Eight Lectures on Experimental Music by Alvin Lucier
Author:Alvin Lucier
Language: eng
Format: epub
Publisher: Wesleyan University Press
Published: 2017-03-18T04:00:00+00:00
QUESTION
As an experimental musician, could you talk about your experience being an American before a European audience in the musical scene, versus that of being an American before an American audience in the American scene?
LA MONTE YOUNG
As an experimental musician? This is a question very dear to my heart because I think that America’s the most creative place in the world. It’s very difficult for anybody like me to have ever evolved out of Europe. Tradition is very strong in Europe. We’re very young. You know, because we’re young, because our forefathers came to this country and literally started over in the woods and made their own way, invented their own safety pin, we’re still part of that beginning. And we still have this sense of creativity such that we have to be able to think about it ourselves and do it ourselves. Additionally, because what tradition we had was from so many different places, we developed a sense that, OK, tradition was important, but you could break tradition. In fact, tradition is there for your own good, but you go to Europe and there is only tradition. It’s very difficult to get out of tradition. I’ll give you the simplest example. I grew up in L.A. In L.A., the supermarkets are open all night long every day of the week. You go to Europe, the stores close at five o’clock, and they are closed—it’s over, for the night. They open at eight in the morning, and they close on Saturday at 1:00 p.m., and they never are open on Sunday. Some stores have put up an incredible fight, and they are able to stay open until 8:00 p.m. It’s like that on every level.

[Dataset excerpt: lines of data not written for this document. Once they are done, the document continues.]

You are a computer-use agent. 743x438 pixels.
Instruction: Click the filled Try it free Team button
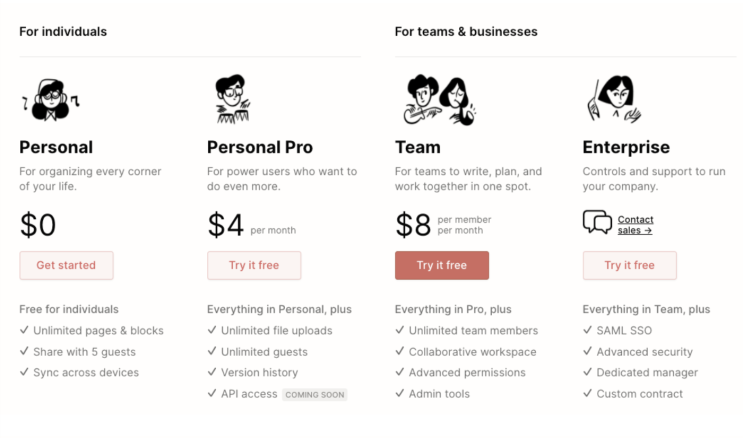[x=442, y=265]
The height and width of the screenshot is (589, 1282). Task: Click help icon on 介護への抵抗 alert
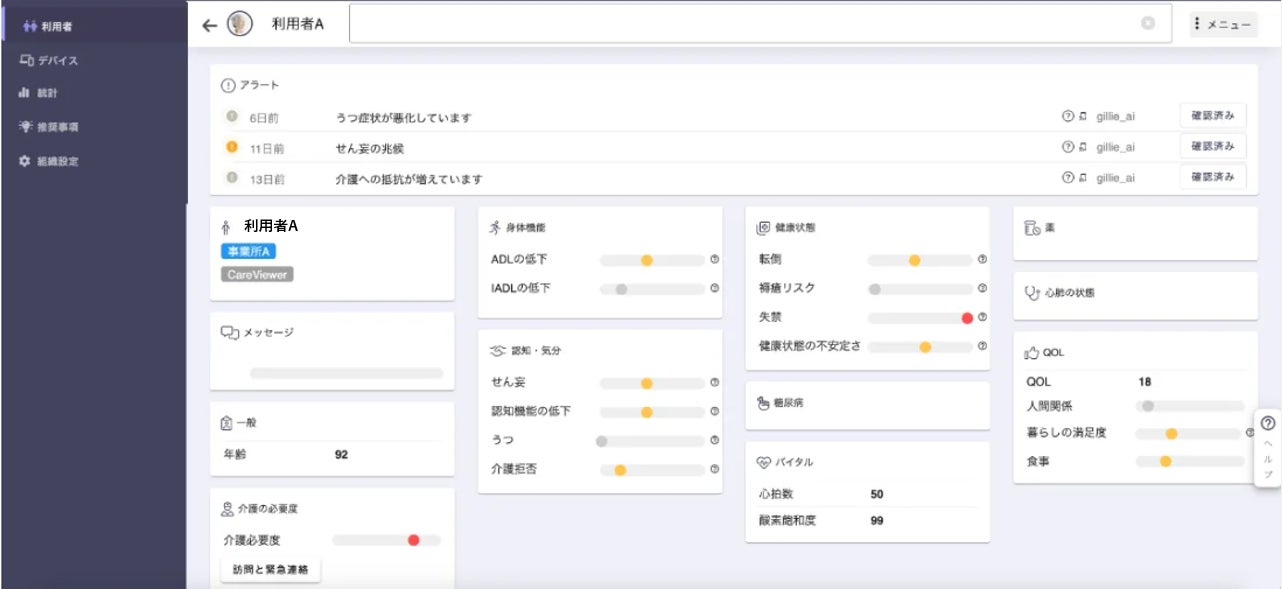(x=1067, y=178)
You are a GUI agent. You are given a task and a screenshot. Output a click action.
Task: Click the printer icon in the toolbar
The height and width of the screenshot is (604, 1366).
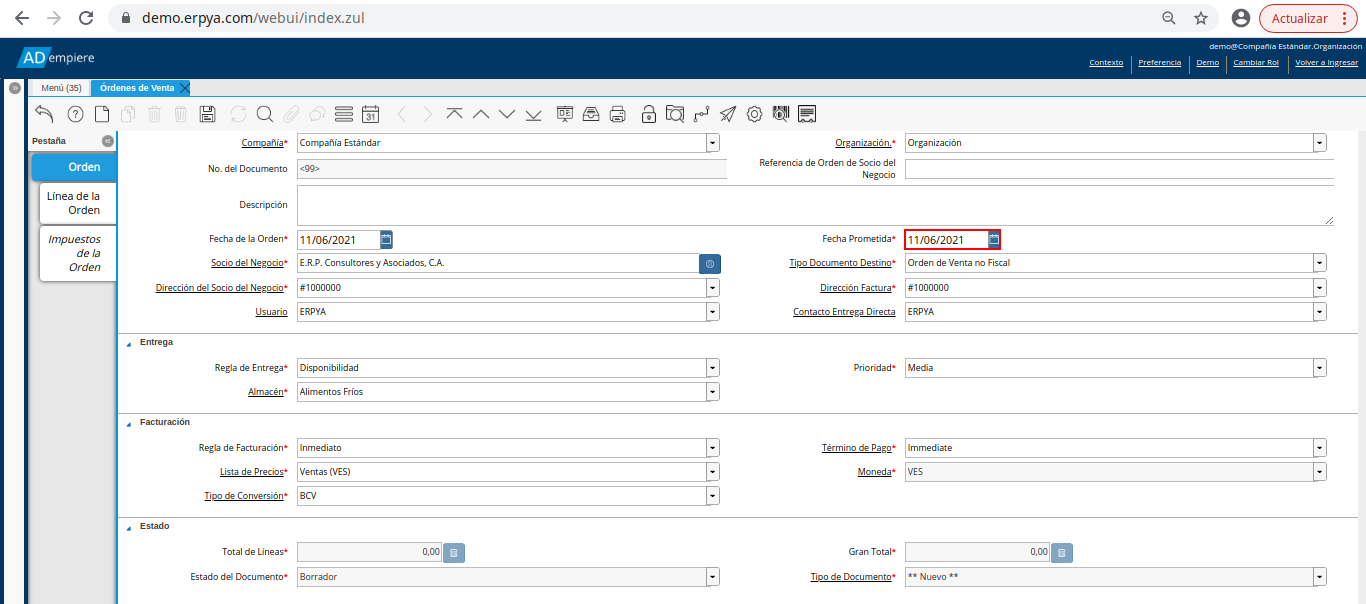618,114
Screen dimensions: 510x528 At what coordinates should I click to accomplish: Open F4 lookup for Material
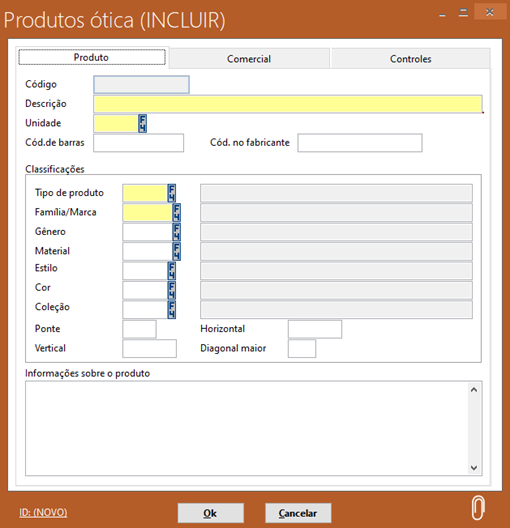coord(176,252)
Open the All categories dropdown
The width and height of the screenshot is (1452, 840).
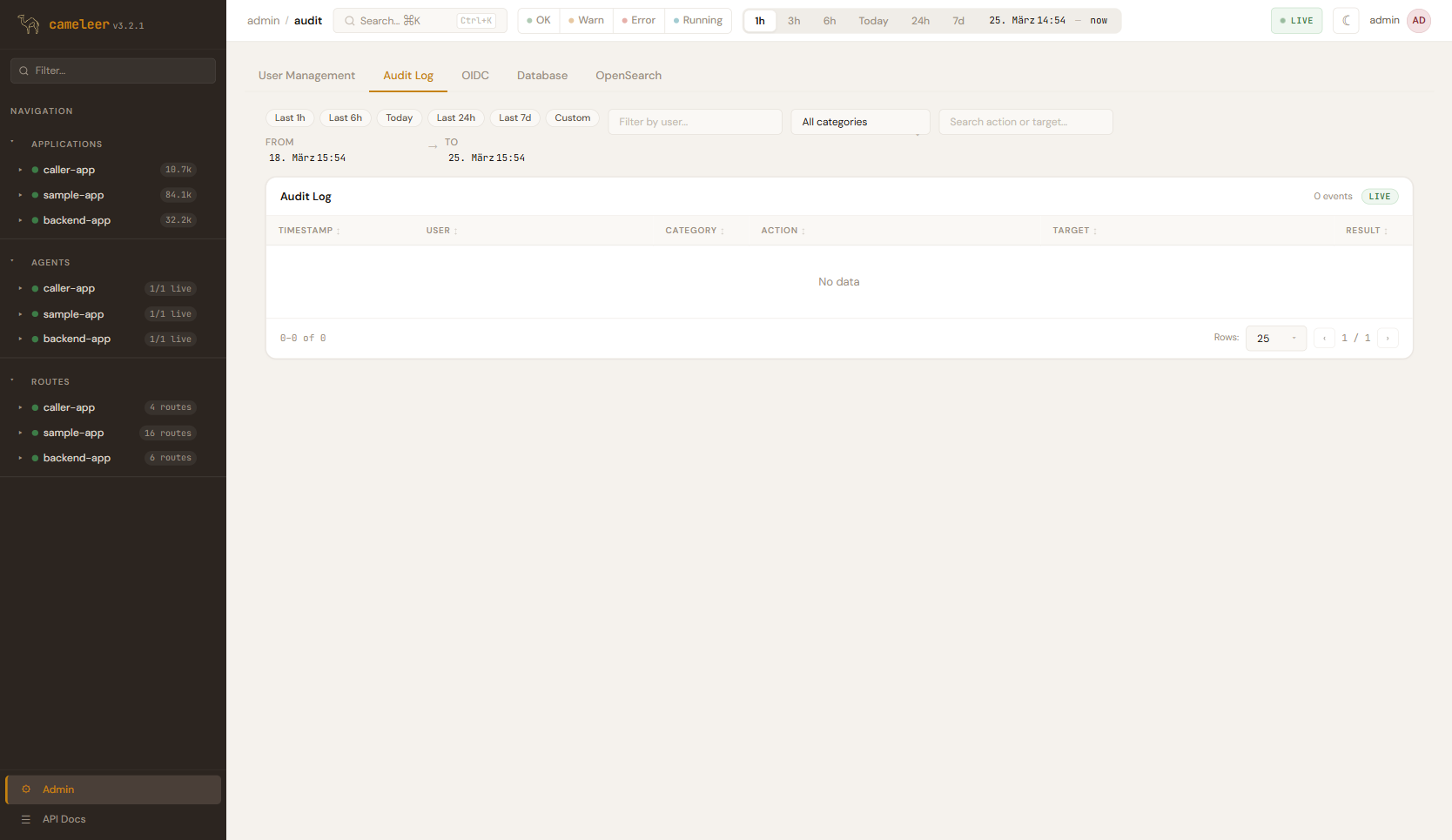coord(860,122)
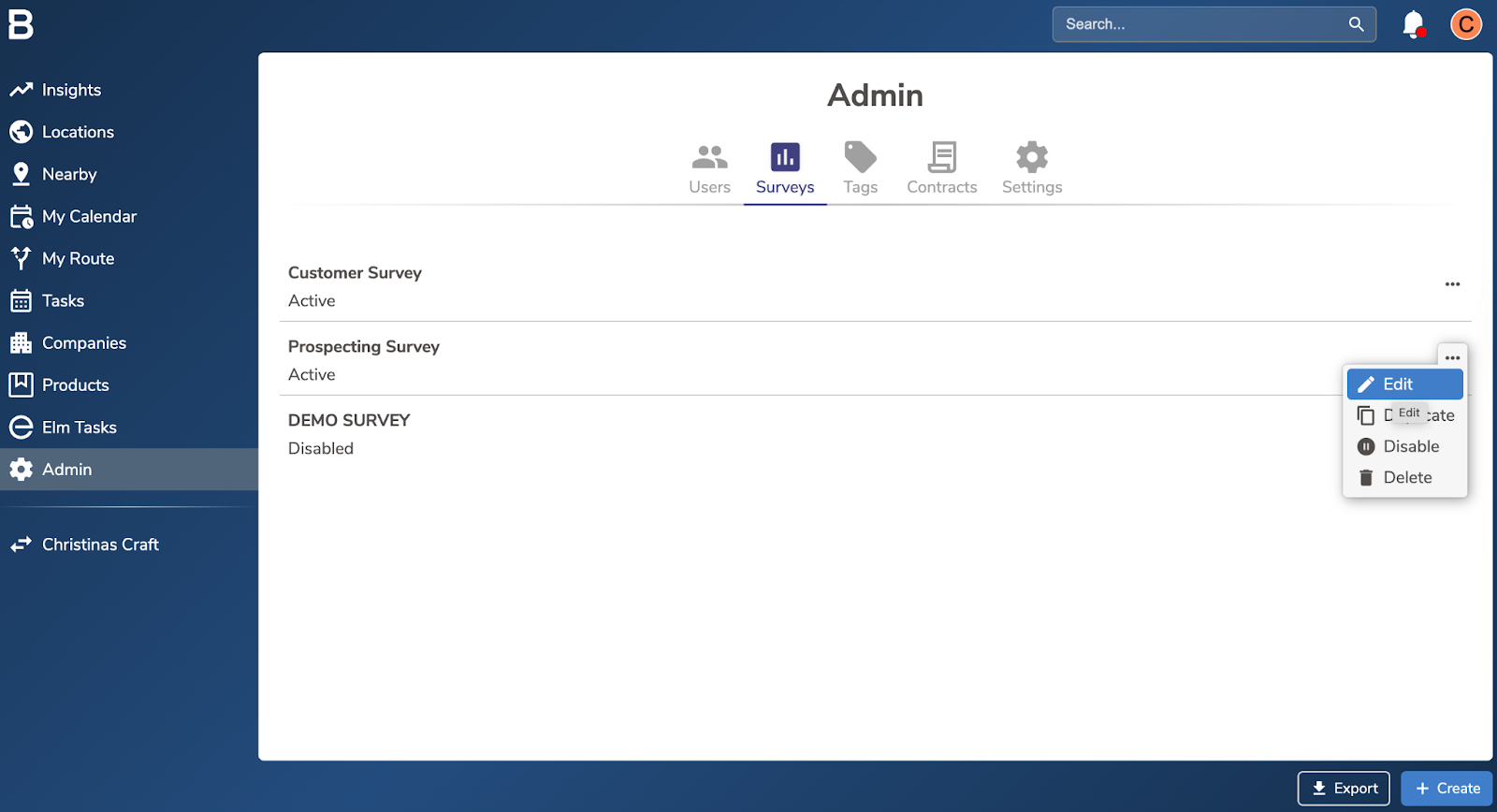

Young composition students are really fighting the tradition, and in the ’60s Europeans thought it was literally inconceivable that a person like me wanted to live in sound environments all the time. They think that, you know, you do some music and then you don’t do music and you do something else, and vacations … it’s the way … you know, I haven’t had a vacation in maybe some ten years. It’s difficult being a composer who earns his living through his work to ever get caught up on money; it’s a very difficult situation. So, I don’t really have time for vacations. But I am so involved in what I’m doing and so happy, and I do get to go on tour, that I don’t ever really exactly want a vacation. Once I had a vacation; somebody insisted I take a vacation in 1985. I took this vacation, and what did we do? We practiced and I composed; I finally had a chance to compose. I am so busy running my life that chances to do creative things are rare. I have to really fight to get a commission, to get some time to get free to compose something, because a lot of my time goes into the production of the work. You produce records, you produce concerts, and you try to keep your work semiarchived.